Shutterstock (NYSE:SSTK) reported its financial results for the first quarter of 2026 on Tuesday, April 28, revealing a complex landscape of operational growth and regulatory anticipation.
The company posted total revenue of $199.2 million for the period, though it reported a GAAP net loss of $47.6 million.
The quarter was defined by a notable slowdown in the core Content segment and specific timing impacts within the Data Licensing division, a sector that has become increasingly critical as AI developers seek high-quality training sets.
Despite the GAAP loss, Shutterstock maintained operational resilience with an adjusted EBITDA of $42.7 million and an adjusted net income of $20.7 million.
The strategic focus for the company remains its pending merger with Getty Images.

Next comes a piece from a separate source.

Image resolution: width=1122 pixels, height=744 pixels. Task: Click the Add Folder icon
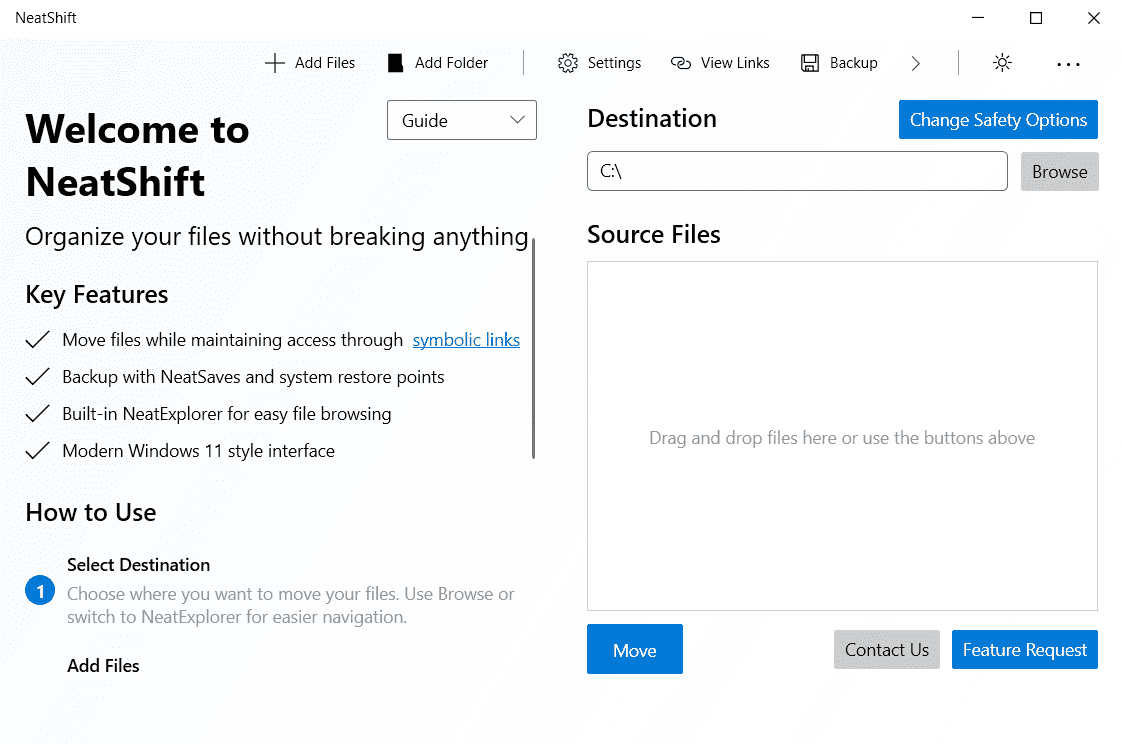click(x=396, y=63)
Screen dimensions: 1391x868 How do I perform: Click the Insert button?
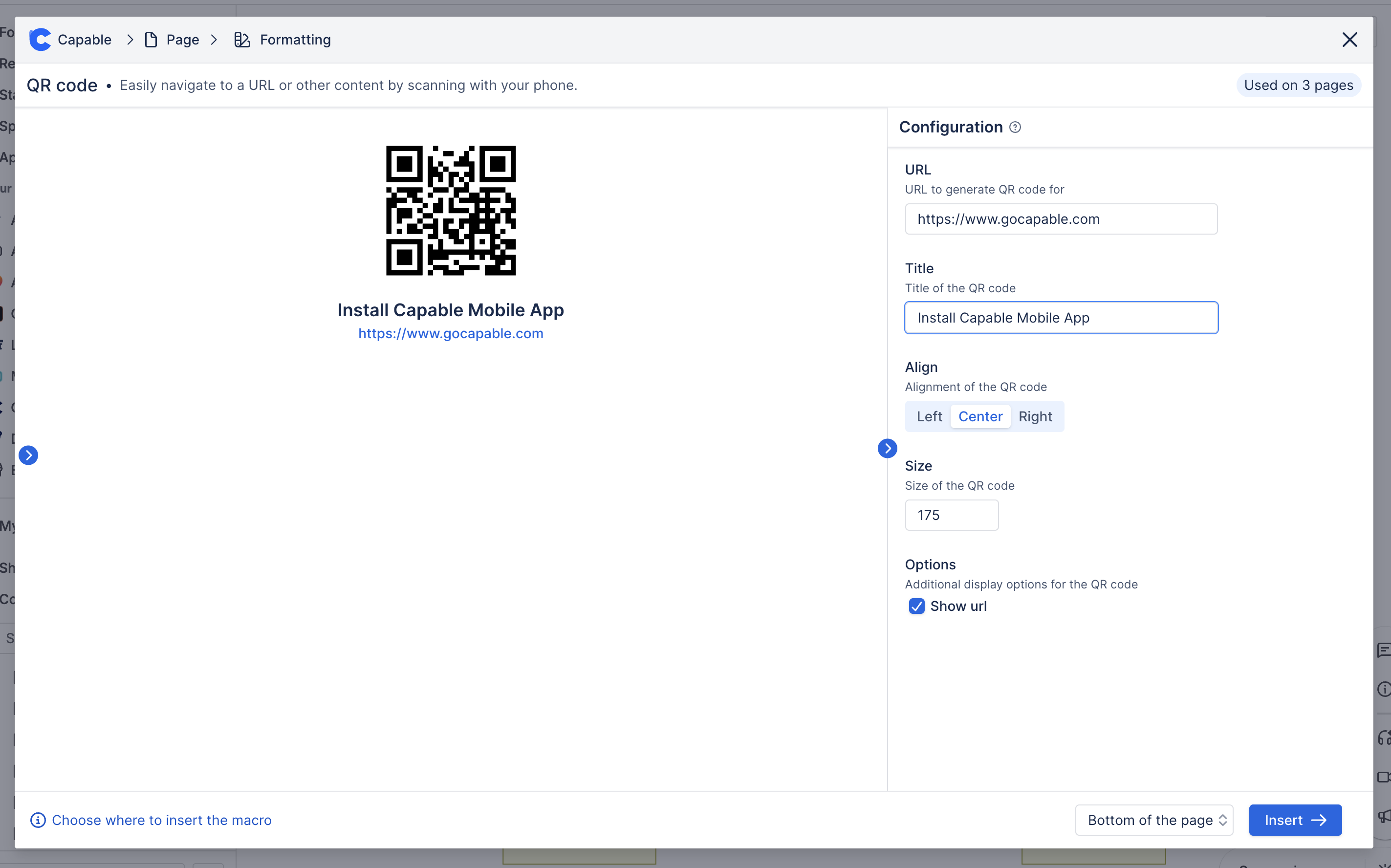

The deal is currently under rigorous review by the Competition and Markets Authority (CMA), which is expected to issue its final report by June 14, 2026.
This merger is widely seen as a transformative move for the stock media industry, potentially consolidating two of the world's largest visual content libraries under one roof to better compete with emerging AI-generated media platforms.
In a move to reinforce investor confidence during this transitional period, Shutterstock's Board of Directors declared a quarterly cash dividend of $0.36 per share.
The dividend is scheduled to be paid on June 18, 2026, to stockholders of record as of the close of business on June 4, 2026.